Capturing reliable telemetry on your apps is less about which toolchains you use, and more about using them effectively to automate the processes and techniques we discussed in my prior blogs (part 1, part 2, part 3) in this series. Don’t get me wrong, having the right tools is paramount, but when it comes to getting value from your tools, value comes when you maximize the integration and automation, using all of what those tools can offer. When it comes to incorporating and integrating the APM tools on the market you want to keep the following best practices in mind.

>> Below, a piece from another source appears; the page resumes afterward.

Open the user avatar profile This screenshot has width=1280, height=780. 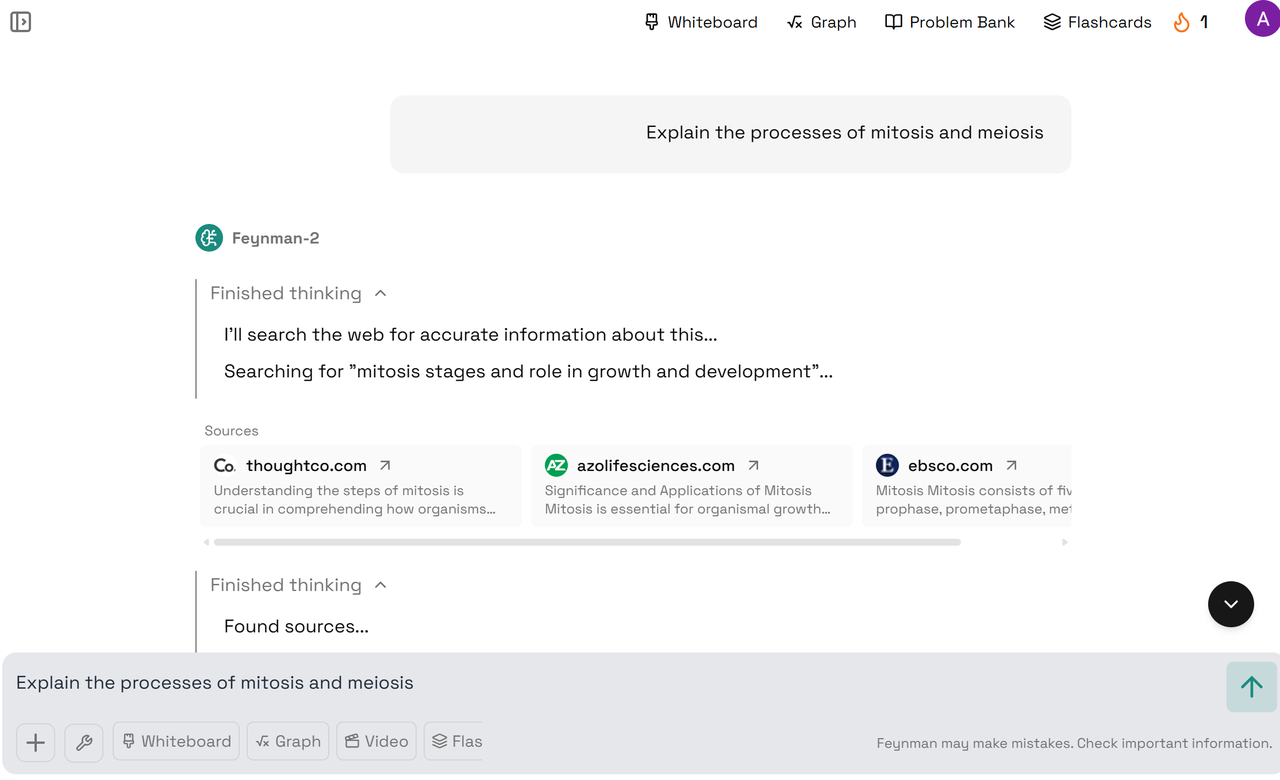click(1262, 19)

1. Leverage hierarchy such as applications and tiers to logically group and represent the business by Process/Functional Group. For example, use application definitions to separate lines of business, or functional groups within the LOB. Also, consider aggregating all your SOA and backend landscapes together as common shared services. Come up with a naming standard and stick to it. Having a standard for naming and/or tagging will go a long way in lessening the complexity challenge in the long-term.
2. Leverage tiers to group together common processes. Tiers should define the boundaries of process groups, where all processes are doing the same thing. Even if they are running separate versions (such as in canary deployments), or in different geographic locations, a common identity should be used to group processes doing the same thing. If you are running multiple applications or app components in a single java process, consider breaking them out into their own processes. This will aid in better understanding the topology and their dependencies.
3. Automate configuration management of monitoring configuration. Your monitoring tool configuration should follow the same mantra of config as code. Keep a tight grip on the definition of the configuration that produces your metrics. Change these configurations in lower environments and promote changes to your monitoring with your deploys.
4. Use the built-in capabilities of your APM tooling to create robust gates during integration and performance tests. Use APIs to integrate with orchestration tools such as Jenkins or TeamCity to fail builds when baselines and trends are violated. Embed links to APM violations in the console logs within these orchestration tools so they surface to developers quickly.
5. Leverage header injection within test harnesses to decorate transactions with test-metadata which can be captured within the APM tools. This will allow you to tie failed transactions to specific points within the scripts driving load and provide valuable context to the developer or test engineer when diagnosing an issue.
6. Expose throughput and response time metrics to the surface through real-time dashboards. These should be considered primary gating metrics for every endpoint on an API and for every component in your app. Everyone should be focused on lowering latency and increasing throughput. If an endpoint’s response time is not predictable, it should be re-written.
7. Integrate your pipeline orchestration tools to signal to your APM software when something is happening. Signal the start and completion of jobs which deploy software, execute tests, etc… Doing this will ensure you can overlay events that change the environment with performance data enabling you to see the impact of the change in real time.
8. Performance metrics used as gates such as Response Time and Transactions Per Second should be incorporated with other quality gating metrics such as those tracked in tools like Sonar.
9. Automate performance tests so components are routinely taken to the break point. Create an environment with the flexibility and automation that will allow the parallel execution of performance test cases with ease.
10. Leverage mocks in component tests, leverage dependencies in system-wide tests. Mocking will allow you to test components in isolation and should allow you to play out any number of scenarios under duress.
11. Test continuously, and when something breaks, it must be fixed before anything else can happen.
In this blog series, we have examined the principles of performance engineering, component testing and how to achieve robust lean-agile states. We talked about app decomposition and the importance of defining a strategy for measuring applications and components as well as 4 types of performance test cases I personally use as the basis for understanding application performance. I hope you found these as useful as I enjoyed writing them!